A systematic search for changing-look quasars in SDSS-II using difference spectra

TL;DR

This study demonstrates that analyzing difference spectra in SDSS-II data effectively identifies changing-look quasars, including lower luminosity ones, revealing rapid accretion rate changes as a key factor in their variability.

Contribution

It introduces a spectroscopic difference spectrum method to detect CLQs missed by photometric searches, increasing detection sensitivity and completeness.

Findings

Identified six CLQs, including four new ones, from 24,782 objects.

Detected CLQs with luminosities an order of magnitude lower than previous methods.

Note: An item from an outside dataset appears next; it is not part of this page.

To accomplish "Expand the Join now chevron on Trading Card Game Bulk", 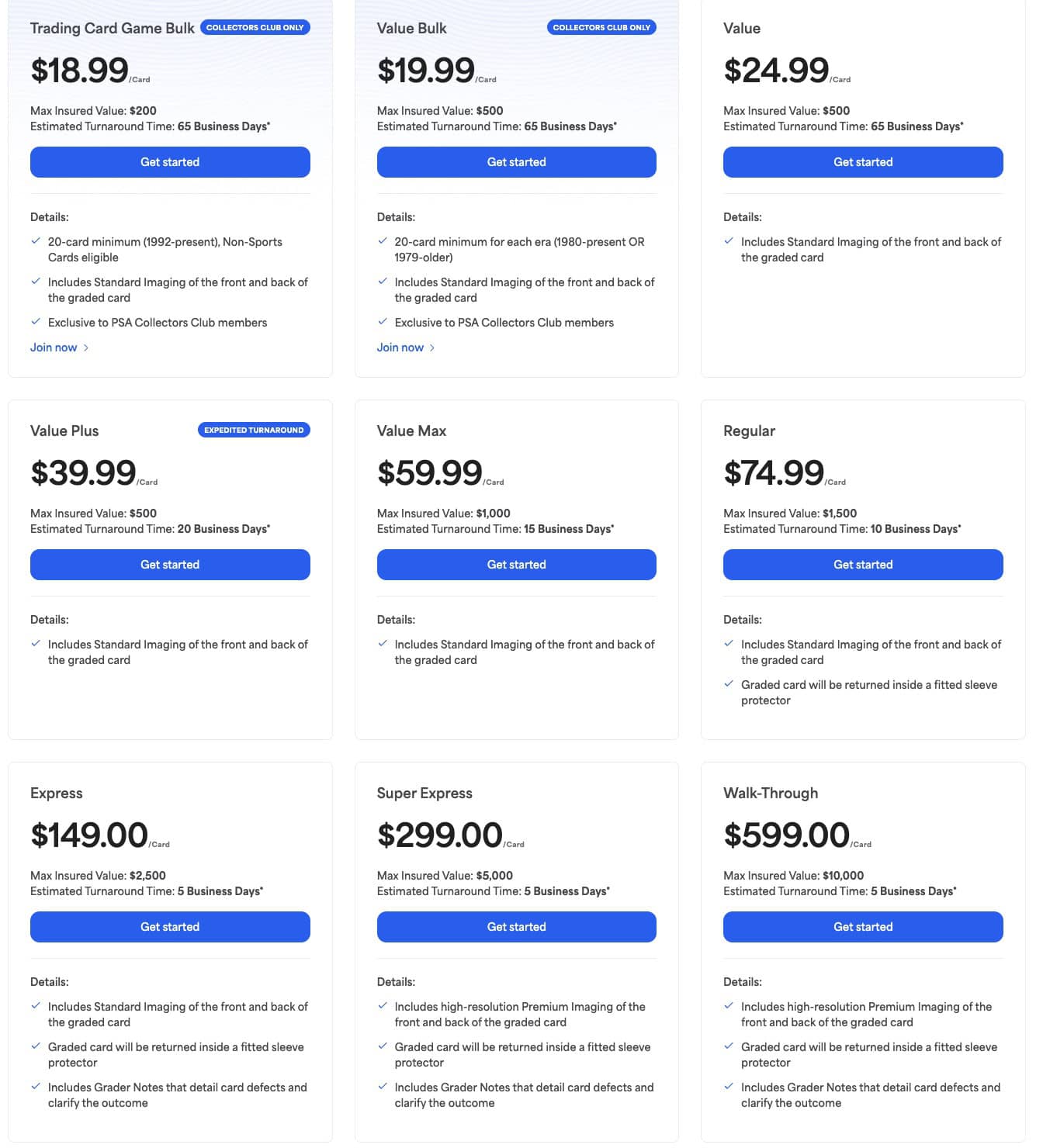I will click(86, 347).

Confirmed accretion rate changes as the primary cause of CLQ variability.

Abstract

"Changing-look quasars" (CLQs) are active galactic nuclei (AGN) showing extreme variability that results in a transition from Type 1 to Type 2. The short timescales of these transitions present a challenge to the unified model of AGN and the physical processes causing these transitions remain poorly understood. CLQs also provide interesting samples for the study of AGN host galaxies since the central emission disappears almost entirely. Previous searches for CLQs have utilised photometric variability or SDSS classification changes to systematically identify CLQs, this approach may miss lower luminosity CLQs. In this paper, we aim to use spectroscopic data to asses if analysis difference spectra can be used to detect further changing look quasars missed by photometric searches. We search SDSS-II DR 7 repeat spectra for sources that exhibit either a disappearance or appearance of both broad line emission and accretion disk continuum emission by directly analysing the difference spectrum between two epochs of observation. From a sample of 24,782 objects with difference spectra, our search yielded six CLQs within the redshift range $0.1 \leq z \leq 0.3$, including four newly identified sources. Spectral analysis indicates that changes in accretion rate can explain the changing-look behaviour. While a change in dust extinction fits the changes in spectral shape, the time-scales of the changes observed are too short for obscuration from torus clouds. Using difference spectra was shown to be an effective and sensitive way to detect CLQs. We recover CLQs an order of magnitude lower in luminosities than those found by photometric searches and achieve higher completeness than spectroscopic searches relying on pipeline classification.